One report said 10,000 people grasped his hands.

That was ill advised, whatever your religious beliefs. Putting large numbers of people close together during a pandemic for any reason — religious, cultural, economic — is an invitation for a disease to do its worst.

And it did. At one gathering during the 1918 pandemic recounted on the PBS documentary series “American Experience,” Sunday preached even while people in his audience were collapsing. He had blamed the flu sweeping the country on sin, saying, “We can meet here tonight and pray down the epidemic.”

That might as well have happened this week. Gov.

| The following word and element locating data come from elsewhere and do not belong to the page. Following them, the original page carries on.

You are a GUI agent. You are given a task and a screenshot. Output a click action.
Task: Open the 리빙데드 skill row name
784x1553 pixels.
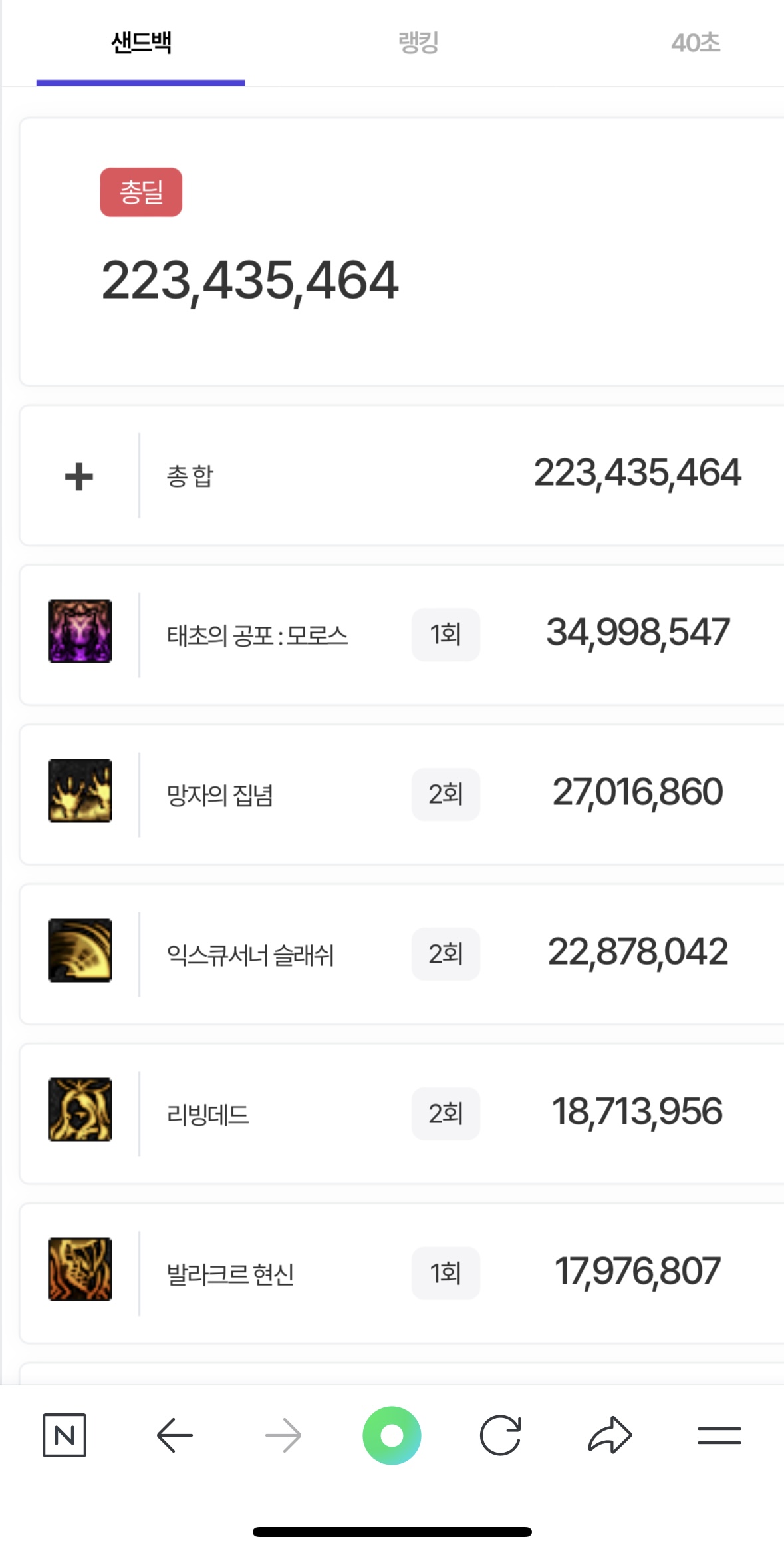208,1114
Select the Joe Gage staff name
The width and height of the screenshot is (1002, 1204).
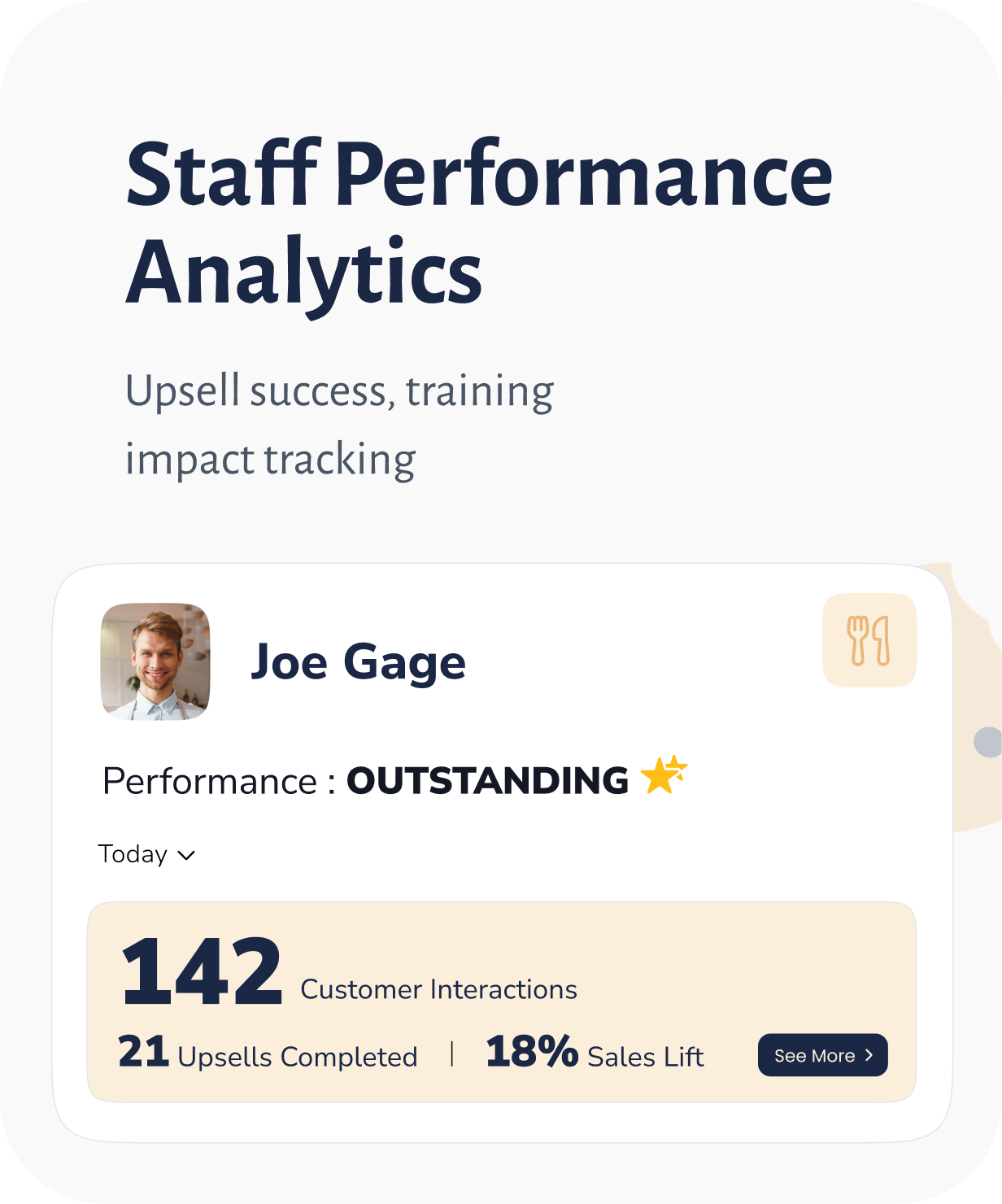click(358, 662)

Greg Abbott finally issued a long-awaited stay-at-home order Monday, saying “every person in Texas shall, except where necessary to provide or obtain essential services, minimize social gatherings and minimize in-person contact with people who are not in the same household” — except for “essential” services and activities. His list of essentials includes “religious services,” and while many Texas churches have swapped in-person services for virtual ones, some are conducting regular services.

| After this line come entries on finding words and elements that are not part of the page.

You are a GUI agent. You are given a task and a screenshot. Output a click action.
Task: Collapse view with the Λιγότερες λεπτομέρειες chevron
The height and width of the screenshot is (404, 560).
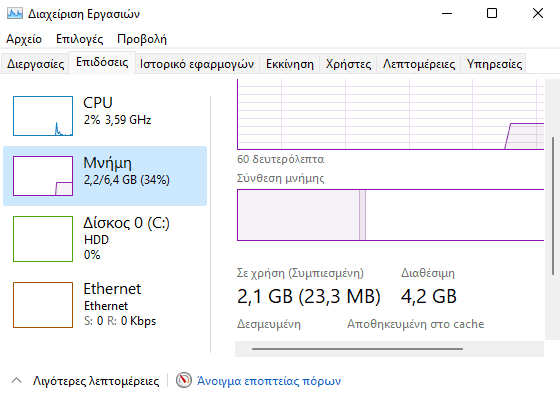(x=16, y=380)
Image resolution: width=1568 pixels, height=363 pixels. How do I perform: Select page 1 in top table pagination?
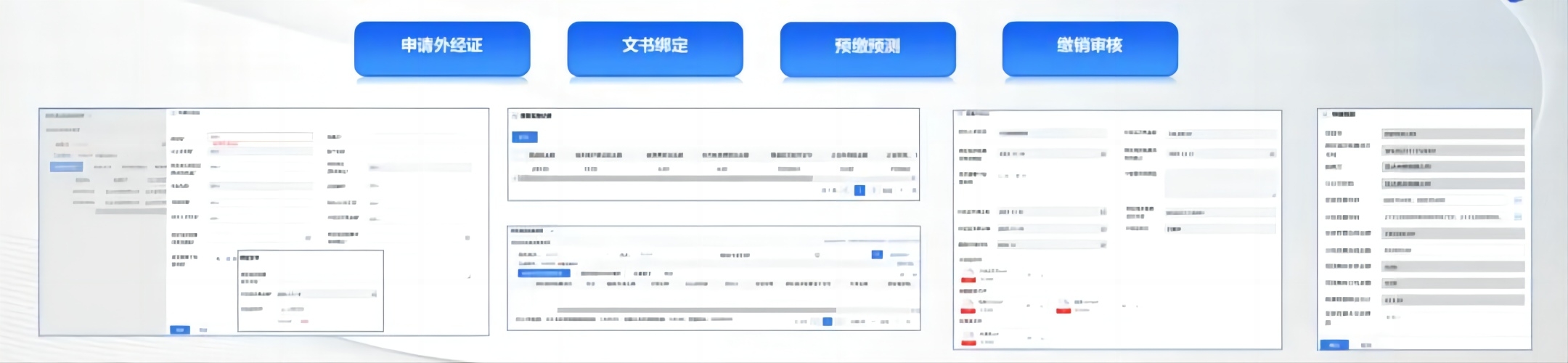(x=859, y=190)
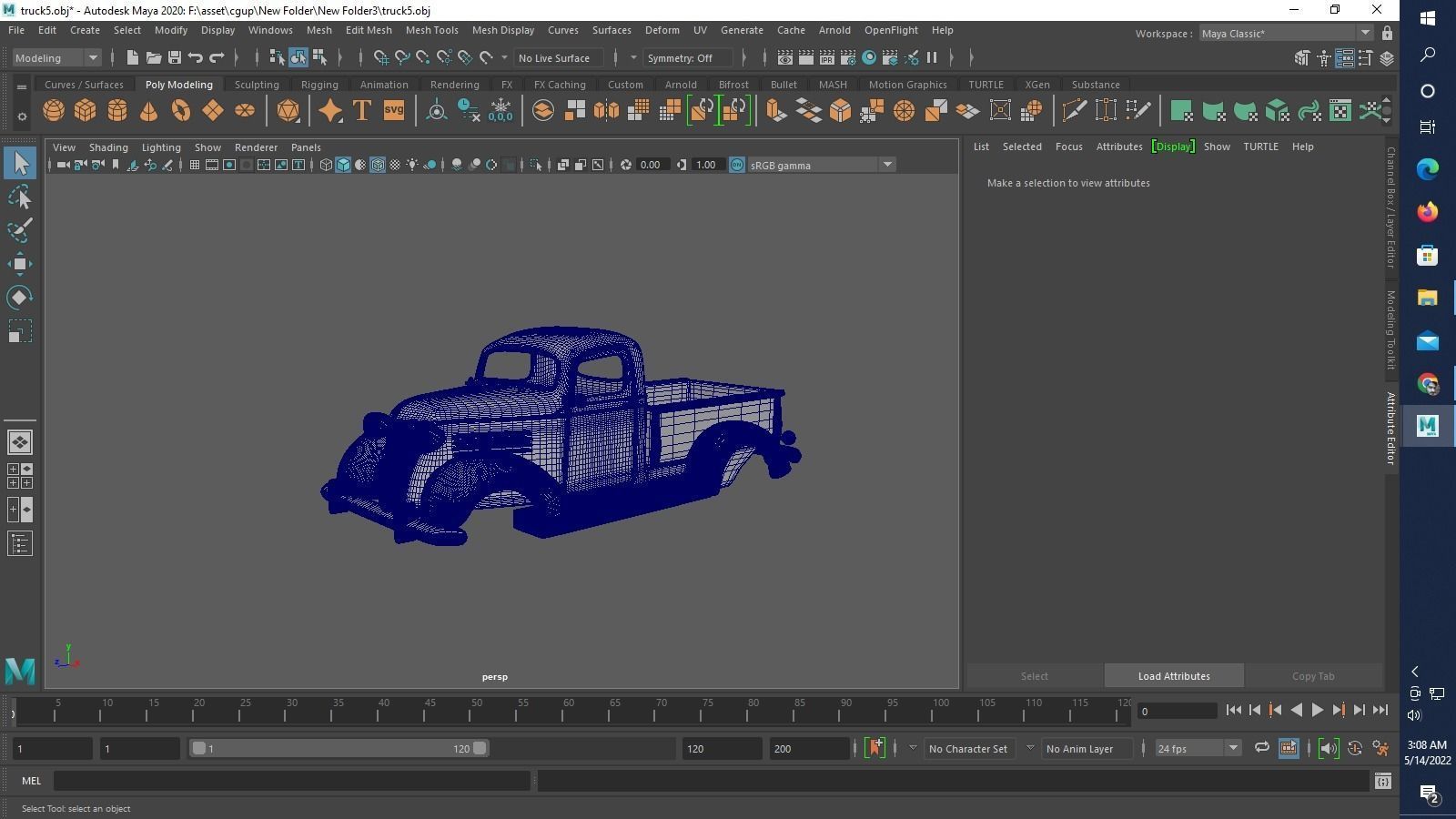Open the Outliner from the left panel icon
Screen dimensions: 1456x819
(x=19, y=544)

Abbott put religious services on the menu after some local orders in Texas barred gatherings of 10 or more people, including congregations — and after at least one lawsuit challenged those restrictions as violations of constitutional protection of religious freedom.

Public health advice and religious practice collided 102 years ago, when the Spanish flu ravaged America and the rest of the world. And we’re apparently still struggling with what we learned then. In October 1918, that pandemic killed 195,000 people, more Americans than have ever died in one month.

Religious services are designed to pull people together, to congregate, to commune, to pray. They’re held in sanctuaries — safe spaces. But for all of the good intent, that can be dangerous. Passing the collection plate is safer online than in person, where it goes hand to hand through the pews.

You saw the story about the choir in Washington state that met for a rehearsal and gave the new coronavirus space to run? Sixty members of the Skagit Valley Chorale showed up for practice March 6. Three weeks later, 45 had been diagnosed with COVID-19 or were sick with some of the symptoms. Two had died.

This isn’t America’s first pandemic. Some of the state’s leaders seem to have forgotten — if they ever knew — what happened before.

Billy Sunday, like some of his current-day counterparts, wanted to gather his congregants. And he had fewer options for drawing a crowd than modern preachers, whose audiences have mobile phones, computers, televisions and other tools of mass communications.

Modern leaders might bear that in mind as they try to honor religious freedoms and rights, while also trying to keep Texans alive and healthy enough to keep praying for years to come.

In spite of his determination to defy the advice of the public health experts of his day, Sunday did recognize a difference between faith and attendance at a place of worship.

“Going to church doesn't make you a Christian,” Sunday said, “any more than going to a garage makes you an automobile.”